Locate the line containing "You are a computer-use agent." in the entries below, then retype it and every later line exactly, leaving out pictures.

▶ [WORKING DATA]

#####

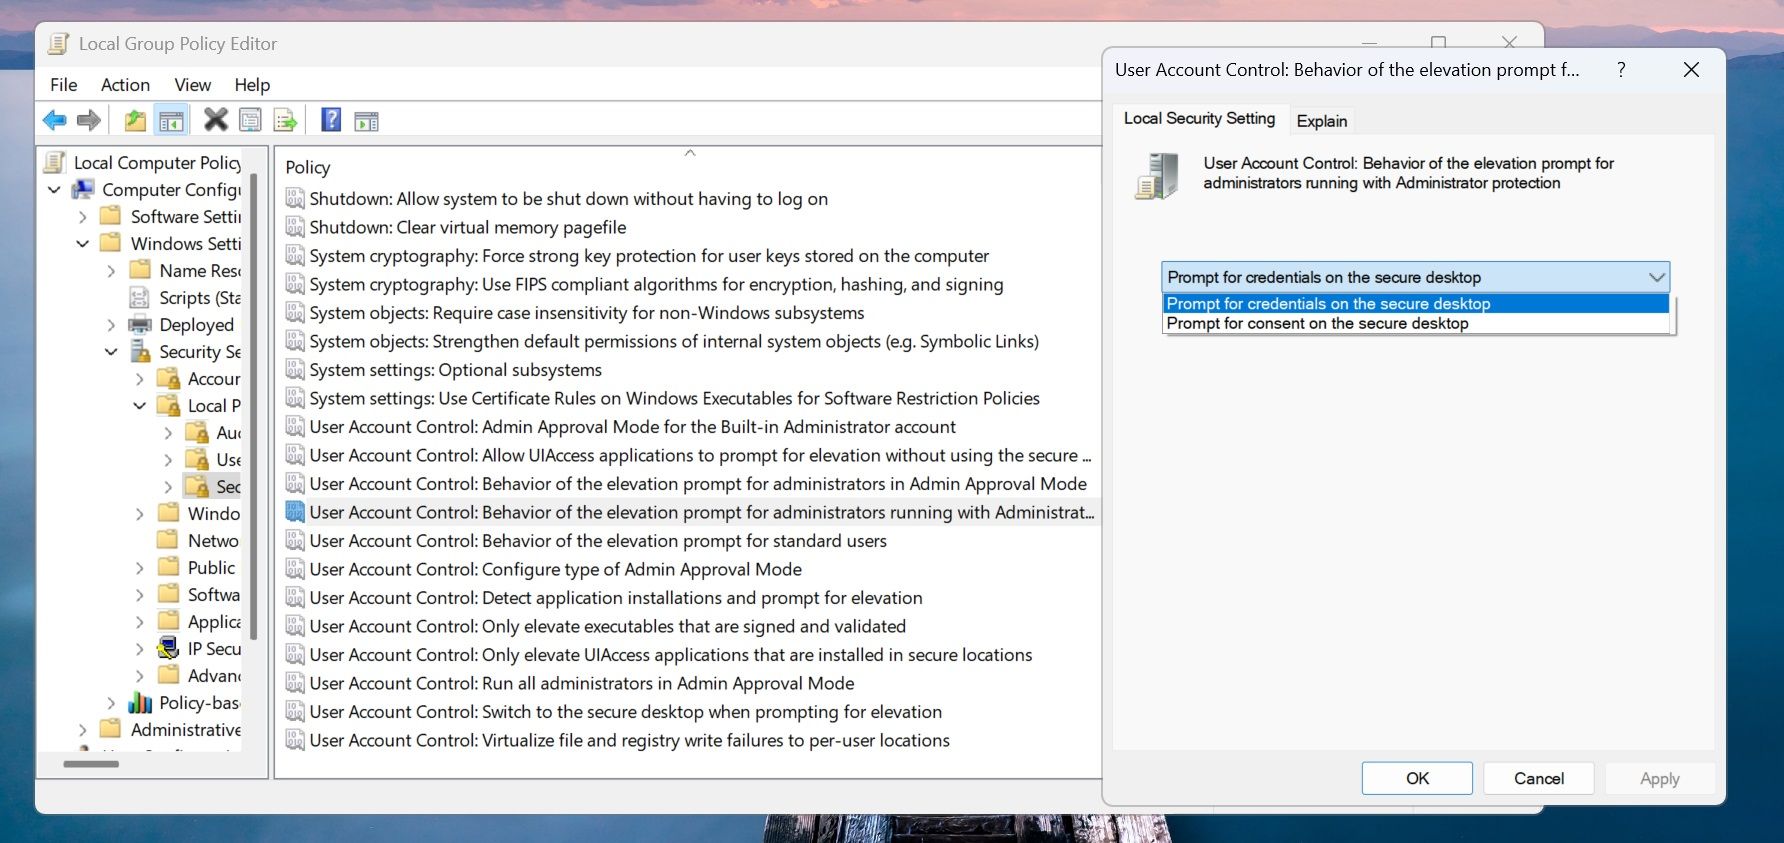The width and height of the screenshot is (1784, 843).
Task: Open the Action menu
Action: click(x=125, y=85)
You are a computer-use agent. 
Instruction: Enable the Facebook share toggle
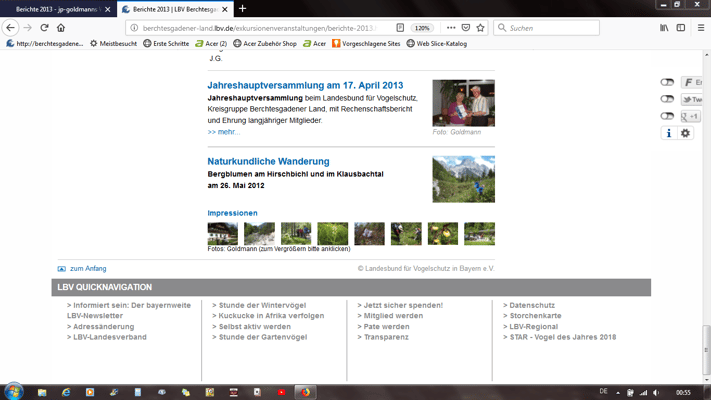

#####

▶ [PROBLEM SOLUTION]
You are a computer-use agent. 
Instruction: Enable the Facebook share toggle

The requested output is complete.